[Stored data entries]
-- Opening Marker --

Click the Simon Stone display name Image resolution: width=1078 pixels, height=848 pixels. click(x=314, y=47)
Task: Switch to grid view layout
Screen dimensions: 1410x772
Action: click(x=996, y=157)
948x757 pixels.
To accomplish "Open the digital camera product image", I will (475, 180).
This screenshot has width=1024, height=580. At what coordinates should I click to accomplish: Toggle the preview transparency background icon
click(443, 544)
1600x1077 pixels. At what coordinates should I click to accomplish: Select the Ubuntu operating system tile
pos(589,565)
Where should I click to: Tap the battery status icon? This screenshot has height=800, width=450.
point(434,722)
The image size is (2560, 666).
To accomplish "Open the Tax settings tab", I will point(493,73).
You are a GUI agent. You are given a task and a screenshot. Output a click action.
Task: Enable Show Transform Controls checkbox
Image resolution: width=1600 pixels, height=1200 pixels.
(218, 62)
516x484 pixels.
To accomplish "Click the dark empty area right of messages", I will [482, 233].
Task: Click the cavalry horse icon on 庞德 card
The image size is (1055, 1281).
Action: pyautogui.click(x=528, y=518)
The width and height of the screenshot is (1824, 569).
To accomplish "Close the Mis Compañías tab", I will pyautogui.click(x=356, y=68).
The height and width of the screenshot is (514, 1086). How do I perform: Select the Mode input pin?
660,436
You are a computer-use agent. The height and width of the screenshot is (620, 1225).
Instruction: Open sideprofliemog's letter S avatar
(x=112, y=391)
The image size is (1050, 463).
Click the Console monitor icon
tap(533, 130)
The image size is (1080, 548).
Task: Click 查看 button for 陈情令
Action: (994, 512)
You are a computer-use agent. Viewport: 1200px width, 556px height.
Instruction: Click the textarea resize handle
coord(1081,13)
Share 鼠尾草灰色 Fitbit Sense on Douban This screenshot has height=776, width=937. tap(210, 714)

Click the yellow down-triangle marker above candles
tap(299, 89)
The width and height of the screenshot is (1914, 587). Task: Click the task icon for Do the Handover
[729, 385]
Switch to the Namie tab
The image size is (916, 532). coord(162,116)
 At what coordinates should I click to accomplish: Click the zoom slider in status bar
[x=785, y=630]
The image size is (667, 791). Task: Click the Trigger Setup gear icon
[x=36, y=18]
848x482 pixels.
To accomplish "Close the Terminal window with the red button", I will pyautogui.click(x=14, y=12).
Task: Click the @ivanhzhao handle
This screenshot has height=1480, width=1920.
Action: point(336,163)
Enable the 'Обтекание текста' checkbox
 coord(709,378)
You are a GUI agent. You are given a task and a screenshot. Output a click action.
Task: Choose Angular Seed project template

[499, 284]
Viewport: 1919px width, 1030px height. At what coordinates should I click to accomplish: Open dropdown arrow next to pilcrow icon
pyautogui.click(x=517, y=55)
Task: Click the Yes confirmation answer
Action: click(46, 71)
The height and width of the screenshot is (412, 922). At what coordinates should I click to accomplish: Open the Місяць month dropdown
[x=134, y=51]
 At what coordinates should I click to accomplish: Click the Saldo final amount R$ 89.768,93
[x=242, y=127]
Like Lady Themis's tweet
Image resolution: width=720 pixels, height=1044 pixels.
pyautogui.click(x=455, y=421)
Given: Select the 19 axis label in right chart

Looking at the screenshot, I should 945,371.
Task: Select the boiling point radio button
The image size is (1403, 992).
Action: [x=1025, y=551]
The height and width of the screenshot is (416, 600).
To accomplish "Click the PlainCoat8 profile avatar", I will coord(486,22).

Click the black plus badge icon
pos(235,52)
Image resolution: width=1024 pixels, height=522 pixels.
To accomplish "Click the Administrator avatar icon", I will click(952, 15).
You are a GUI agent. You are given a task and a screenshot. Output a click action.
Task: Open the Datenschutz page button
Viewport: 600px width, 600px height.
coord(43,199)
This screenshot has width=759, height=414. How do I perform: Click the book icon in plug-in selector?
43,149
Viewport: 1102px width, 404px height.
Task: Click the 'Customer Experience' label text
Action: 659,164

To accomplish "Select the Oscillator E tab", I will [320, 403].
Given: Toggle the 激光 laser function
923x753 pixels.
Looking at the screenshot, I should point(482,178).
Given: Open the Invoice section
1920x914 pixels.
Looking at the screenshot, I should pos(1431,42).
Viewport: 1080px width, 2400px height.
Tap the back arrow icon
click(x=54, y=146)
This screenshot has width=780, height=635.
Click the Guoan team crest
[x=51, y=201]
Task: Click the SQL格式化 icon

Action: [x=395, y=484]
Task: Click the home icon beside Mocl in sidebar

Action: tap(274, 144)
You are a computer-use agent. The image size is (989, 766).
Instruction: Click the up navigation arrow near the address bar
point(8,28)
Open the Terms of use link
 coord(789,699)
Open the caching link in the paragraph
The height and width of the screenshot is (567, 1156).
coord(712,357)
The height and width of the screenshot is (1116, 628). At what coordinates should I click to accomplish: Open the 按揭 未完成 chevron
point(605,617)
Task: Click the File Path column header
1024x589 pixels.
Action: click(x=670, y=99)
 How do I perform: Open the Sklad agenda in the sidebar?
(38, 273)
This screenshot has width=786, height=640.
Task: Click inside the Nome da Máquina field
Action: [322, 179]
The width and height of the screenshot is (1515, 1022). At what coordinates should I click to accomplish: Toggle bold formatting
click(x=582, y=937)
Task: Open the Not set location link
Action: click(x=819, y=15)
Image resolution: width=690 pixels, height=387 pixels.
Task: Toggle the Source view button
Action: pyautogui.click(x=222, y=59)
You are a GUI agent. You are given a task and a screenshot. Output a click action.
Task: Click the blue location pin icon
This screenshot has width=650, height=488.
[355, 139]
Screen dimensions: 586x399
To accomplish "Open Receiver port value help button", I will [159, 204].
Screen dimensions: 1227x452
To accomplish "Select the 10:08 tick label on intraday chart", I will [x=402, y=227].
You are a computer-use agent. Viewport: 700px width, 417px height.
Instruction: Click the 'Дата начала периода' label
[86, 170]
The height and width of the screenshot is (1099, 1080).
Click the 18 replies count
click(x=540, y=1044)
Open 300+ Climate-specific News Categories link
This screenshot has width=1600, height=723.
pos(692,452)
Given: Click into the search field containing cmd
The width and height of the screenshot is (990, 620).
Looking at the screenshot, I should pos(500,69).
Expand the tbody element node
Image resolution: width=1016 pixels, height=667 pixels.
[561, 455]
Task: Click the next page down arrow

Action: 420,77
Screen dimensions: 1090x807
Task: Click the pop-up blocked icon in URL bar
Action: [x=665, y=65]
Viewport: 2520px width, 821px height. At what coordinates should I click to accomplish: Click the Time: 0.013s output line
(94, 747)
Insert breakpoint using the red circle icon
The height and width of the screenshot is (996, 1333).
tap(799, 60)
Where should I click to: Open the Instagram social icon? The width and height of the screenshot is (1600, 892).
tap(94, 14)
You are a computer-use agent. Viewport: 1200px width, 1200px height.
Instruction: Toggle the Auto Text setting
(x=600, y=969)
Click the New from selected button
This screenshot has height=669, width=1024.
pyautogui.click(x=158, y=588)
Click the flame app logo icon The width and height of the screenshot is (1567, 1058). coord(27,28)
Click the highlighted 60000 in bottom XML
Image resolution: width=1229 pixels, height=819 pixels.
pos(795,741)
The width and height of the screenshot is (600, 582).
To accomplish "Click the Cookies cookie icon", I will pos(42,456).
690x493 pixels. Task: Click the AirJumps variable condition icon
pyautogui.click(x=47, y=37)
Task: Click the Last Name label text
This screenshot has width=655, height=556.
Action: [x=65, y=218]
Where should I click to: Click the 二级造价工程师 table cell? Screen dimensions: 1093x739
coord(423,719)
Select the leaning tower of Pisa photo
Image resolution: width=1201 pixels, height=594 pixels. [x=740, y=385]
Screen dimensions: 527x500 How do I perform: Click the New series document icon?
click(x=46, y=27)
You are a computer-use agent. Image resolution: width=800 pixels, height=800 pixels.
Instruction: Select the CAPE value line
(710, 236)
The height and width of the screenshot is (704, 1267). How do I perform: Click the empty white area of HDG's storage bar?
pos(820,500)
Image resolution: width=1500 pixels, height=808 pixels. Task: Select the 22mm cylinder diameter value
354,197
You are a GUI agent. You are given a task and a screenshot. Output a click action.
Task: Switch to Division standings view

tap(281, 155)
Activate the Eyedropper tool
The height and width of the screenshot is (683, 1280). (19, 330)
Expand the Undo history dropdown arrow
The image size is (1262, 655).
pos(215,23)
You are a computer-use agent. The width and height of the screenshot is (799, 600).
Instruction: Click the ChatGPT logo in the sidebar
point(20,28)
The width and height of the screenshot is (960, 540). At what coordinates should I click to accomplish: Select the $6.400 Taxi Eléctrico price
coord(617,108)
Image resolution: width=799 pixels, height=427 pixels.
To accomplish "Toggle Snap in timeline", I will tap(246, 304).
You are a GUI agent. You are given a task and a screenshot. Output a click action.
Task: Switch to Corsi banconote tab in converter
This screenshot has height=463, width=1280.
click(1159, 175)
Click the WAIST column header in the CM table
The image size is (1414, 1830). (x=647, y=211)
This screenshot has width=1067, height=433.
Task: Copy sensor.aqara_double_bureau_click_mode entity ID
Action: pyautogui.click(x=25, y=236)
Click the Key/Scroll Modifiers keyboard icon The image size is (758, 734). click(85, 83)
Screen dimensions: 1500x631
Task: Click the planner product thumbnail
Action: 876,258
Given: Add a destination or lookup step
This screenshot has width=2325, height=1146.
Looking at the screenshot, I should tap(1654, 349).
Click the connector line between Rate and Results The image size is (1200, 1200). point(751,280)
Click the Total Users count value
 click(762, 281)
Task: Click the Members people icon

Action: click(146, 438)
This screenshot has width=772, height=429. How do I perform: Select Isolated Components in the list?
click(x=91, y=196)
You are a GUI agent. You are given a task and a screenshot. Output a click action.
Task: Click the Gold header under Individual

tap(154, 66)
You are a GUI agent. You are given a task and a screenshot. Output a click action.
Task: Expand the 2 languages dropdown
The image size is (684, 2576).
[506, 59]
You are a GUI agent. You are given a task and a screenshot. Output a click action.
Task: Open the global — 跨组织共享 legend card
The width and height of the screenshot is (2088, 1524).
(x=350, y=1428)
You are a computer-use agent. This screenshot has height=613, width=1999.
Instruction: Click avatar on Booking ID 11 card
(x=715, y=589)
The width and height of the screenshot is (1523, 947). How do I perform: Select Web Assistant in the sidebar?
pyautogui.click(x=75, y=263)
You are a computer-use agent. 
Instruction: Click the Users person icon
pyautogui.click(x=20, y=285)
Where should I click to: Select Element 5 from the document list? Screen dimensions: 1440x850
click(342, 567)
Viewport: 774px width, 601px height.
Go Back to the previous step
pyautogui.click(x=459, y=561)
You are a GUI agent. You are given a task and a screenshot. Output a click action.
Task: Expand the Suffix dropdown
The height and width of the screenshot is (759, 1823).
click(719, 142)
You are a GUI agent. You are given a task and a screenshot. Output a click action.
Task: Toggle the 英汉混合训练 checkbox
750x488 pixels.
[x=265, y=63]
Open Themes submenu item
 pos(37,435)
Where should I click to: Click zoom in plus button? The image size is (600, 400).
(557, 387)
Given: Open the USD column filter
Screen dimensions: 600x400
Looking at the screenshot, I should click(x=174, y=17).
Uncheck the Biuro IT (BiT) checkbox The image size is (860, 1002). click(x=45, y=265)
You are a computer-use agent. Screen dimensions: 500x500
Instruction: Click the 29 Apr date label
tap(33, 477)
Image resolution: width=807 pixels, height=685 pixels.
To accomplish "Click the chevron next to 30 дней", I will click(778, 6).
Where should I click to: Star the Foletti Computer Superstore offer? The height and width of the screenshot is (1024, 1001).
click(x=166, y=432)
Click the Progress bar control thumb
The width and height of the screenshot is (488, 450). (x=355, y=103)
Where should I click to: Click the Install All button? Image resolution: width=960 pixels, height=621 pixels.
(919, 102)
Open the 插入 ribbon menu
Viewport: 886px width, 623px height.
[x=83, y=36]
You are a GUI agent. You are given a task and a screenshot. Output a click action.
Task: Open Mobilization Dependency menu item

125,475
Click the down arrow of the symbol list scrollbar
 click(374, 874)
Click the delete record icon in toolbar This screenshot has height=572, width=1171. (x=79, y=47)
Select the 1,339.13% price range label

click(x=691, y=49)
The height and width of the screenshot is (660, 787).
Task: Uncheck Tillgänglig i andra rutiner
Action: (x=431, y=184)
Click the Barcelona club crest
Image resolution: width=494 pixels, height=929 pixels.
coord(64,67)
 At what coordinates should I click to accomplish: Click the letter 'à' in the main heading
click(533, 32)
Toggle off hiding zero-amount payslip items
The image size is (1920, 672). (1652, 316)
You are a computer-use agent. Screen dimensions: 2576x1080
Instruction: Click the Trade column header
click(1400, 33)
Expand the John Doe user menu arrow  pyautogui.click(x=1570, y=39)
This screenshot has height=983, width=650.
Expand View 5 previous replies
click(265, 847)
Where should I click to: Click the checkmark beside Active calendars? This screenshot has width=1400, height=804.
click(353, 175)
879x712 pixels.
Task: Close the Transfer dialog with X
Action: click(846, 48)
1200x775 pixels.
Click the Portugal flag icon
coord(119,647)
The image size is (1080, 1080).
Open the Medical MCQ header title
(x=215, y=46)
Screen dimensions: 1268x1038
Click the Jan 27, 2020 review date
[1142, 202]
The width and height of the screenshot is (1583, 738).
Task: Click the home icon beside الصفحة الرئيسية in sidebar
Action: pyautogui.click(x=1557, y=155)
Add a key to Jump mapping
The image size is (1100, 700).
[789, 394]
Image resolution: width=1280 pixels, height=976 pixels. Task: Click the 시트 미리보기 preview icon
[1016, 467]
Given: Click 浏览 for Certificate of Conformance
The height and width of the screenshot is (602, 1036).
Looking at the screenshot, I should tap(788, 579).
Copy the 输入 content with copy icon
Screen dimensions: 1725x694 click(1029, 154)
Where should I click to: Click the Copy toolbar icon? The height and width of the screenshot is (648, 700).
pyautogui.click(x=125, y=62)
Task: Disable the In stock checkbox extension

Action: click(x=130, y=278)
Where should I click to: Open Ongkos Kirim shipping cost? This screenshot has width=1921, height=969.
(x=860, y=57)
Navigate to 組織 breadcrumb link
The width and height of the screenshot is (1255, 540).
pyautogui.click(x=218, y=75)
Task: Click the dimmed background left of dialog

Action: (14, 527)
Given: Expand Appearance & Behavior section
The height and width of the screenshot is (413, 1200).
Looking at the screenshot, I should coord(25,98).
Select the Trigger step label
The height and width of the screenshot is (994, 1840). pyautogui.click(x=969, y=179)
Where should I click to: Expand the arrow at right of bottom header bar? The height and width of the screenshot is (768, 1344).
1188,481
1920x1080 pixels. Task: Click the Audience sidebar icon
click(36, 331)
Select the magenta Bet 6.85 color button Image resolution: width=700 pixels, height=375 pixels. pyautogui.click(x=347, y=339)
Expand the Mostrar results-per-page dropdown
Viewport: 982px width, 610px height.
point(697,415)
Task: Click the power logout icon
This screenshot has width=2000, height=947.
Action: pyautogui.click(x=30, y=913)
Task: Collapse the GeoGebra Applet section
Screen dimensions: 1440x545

-- Closing Marker --

Assignment: Your answer must be the lines above, unchanged, from the first one through the line that holds "Share 鼠尾草灰色 Fitbit", inclusive, and no others.

Task output:
Click the Simon Stone display name Image resolution: width=1078 pixels, height=848 pixels. click(x=314, y=47)
Task: Switch to grid view layout
Screen dimensions: 1410x772
Action: click(x=996, y=157)
948x757 pixels.
To accomplish "Open the digital camera product image", I will (475, 180).
This screenshot has width=1024, height=580. At what coordinates should I click to accomplish: Toggle the preview transparency background icon
click(443, 544)
1600x1077 pixels. At what coordinates should I click to accomplish: Select the Ubuntu operating system tile
pos(589,565)
Where should I click to: Tap the battery status icon? This screenshot has height=800, width=450.
point(434,722)
The image size is (2560, 666).
To accomplish "Open the Tax settings tab", I will point(493,73).
You are a GUI agent. You are given a task and a screenshot. Output a click action.
Task: Enable Show Transform Controls checkbox
Image resolution: width=1600 pixels, height=1200 pixels.
(218, 62)
516x484 pixels.
To accomplish "Click the dark empty area right of messages", I will [482, 233].
Task: Click the cavalry horse icon on 庞德 card
The image size is (1055, 1281).
Action: pyautogui.click(x=528, y=518)
The width and height of the screenshot is (1824, 569).
To accomplish "Close the Mis Compañías tab", I will pyautogui.click(x=356, y=68).
The height and width of the screenshot is (514, 1086). How do I perform: Select the Mode input pin?
660,436
You are a computer-use agent. The height and width of the screenshot is (620, 1225).
Instruction: Open sideprofliemog's letter S avatar
(x=112, y=391)
The image size is (1050, 463).
Click the Console monitor icon
tap(533, 130)
The image size is (1080, 548).
Task: Click 查看 button for 陈情令
Action: (994, 512)
You are a computer-use agent. Viewport: 1200px width, 556px height.
Instruction: Click the textarea resize handle
coord(1081,13)
Share 鼠尾草灰色 Fitbit Sense on Douban This screenshot has height=776, width=937. tap(210, 714)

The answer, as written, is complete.